Wednesday, April 20, 2011

Fighting Other People's Character Defects....

...instead of our own, is the way to ensure that we will continue to live in frustrated despondency, for years to come.

Sound bleak? That's the outcome to which we sentence ourselves, when we are unwilling to examine our own characters. We can take another person's inventory,  itemise each time they trespass against us, decency and the world, but at the end of our (probably extensive) list, we will be no further ahead.

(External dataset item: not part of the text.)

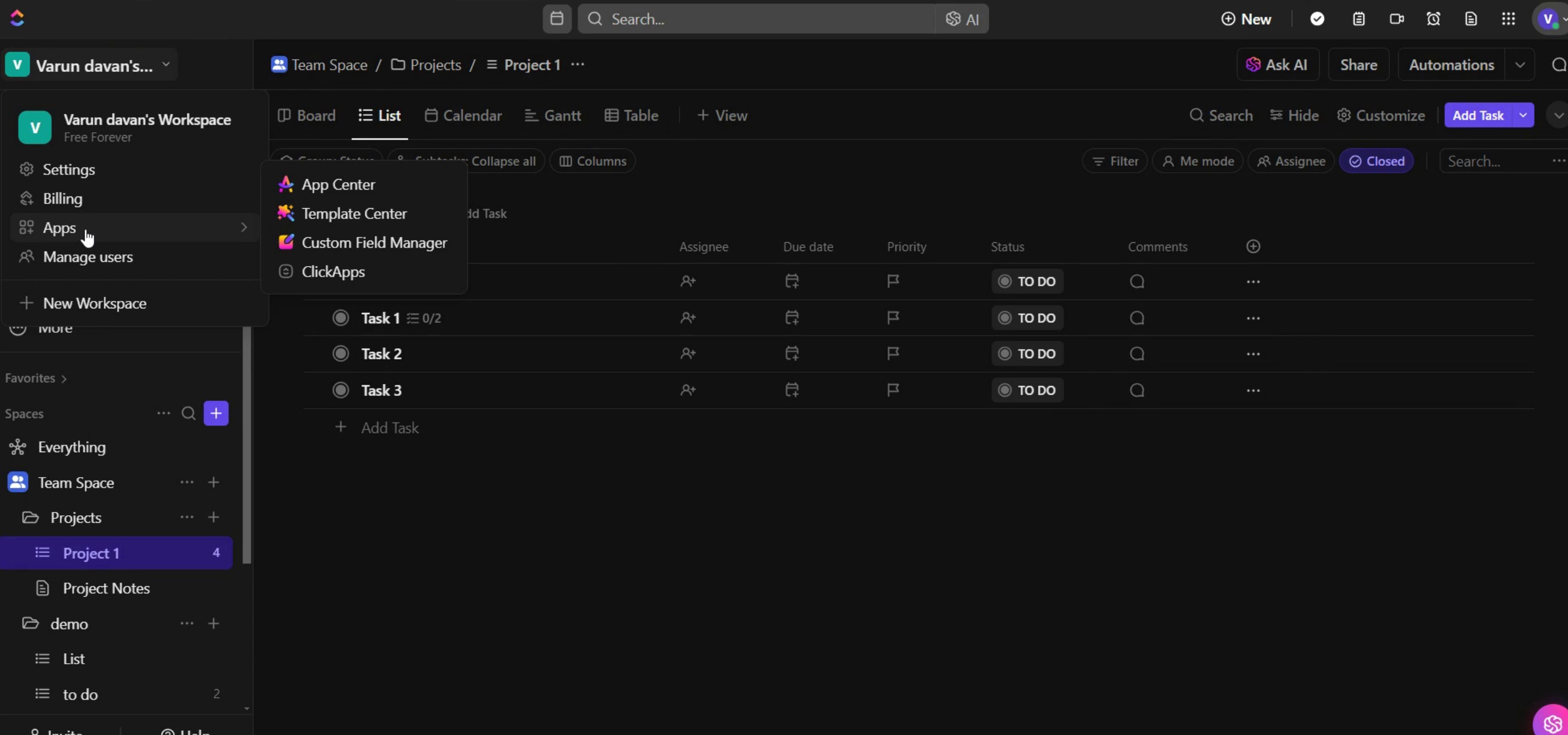Screen dimensions: 1568x735
Task: Toggle the Task 3 status circle
Action: 340,390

I can't change other people.
I can't manipulate them into changing, I can't talk them into changing; they are beyond my control. That leaves me with myself. Before I can be willing to attempt change in myself, I need to discover the ways in which I have gone wrong. This is what the Fourth Step is all about - figuring out what motivates us, and why we do the things we do.

If I cannot or will not accept that I too, have made mistakes, chosen to behave badly instead of well in some instances, then I'm not being honest with myself, and that lack of honesty will continue to trip me up. It may be satisfying to enumerate another person's character defects when we're annoyed, hurt, or frustrated, but where does that get me? My experience has been that whatever I concentrate upon tends to intensify - if I focus upon another person's character defects, soon that's all I can see or hear when I'm in or out of their company - what's wrong with them.

Meanwhile, I can be excusing the selfsame behavior on my part, by giving it a different label, or pretending that I'm not really doing what I'm doing, no, I'm doing something else completely, see?

I once heard an AA speaker, say something which has stayed with me:"You know how to distinguish mature people from those who are just adult? By their willingness to admit, make amends, and work for change."

I pray for maturity.

1 comment:

  1. So very true. I do not feel the frustration much anymore.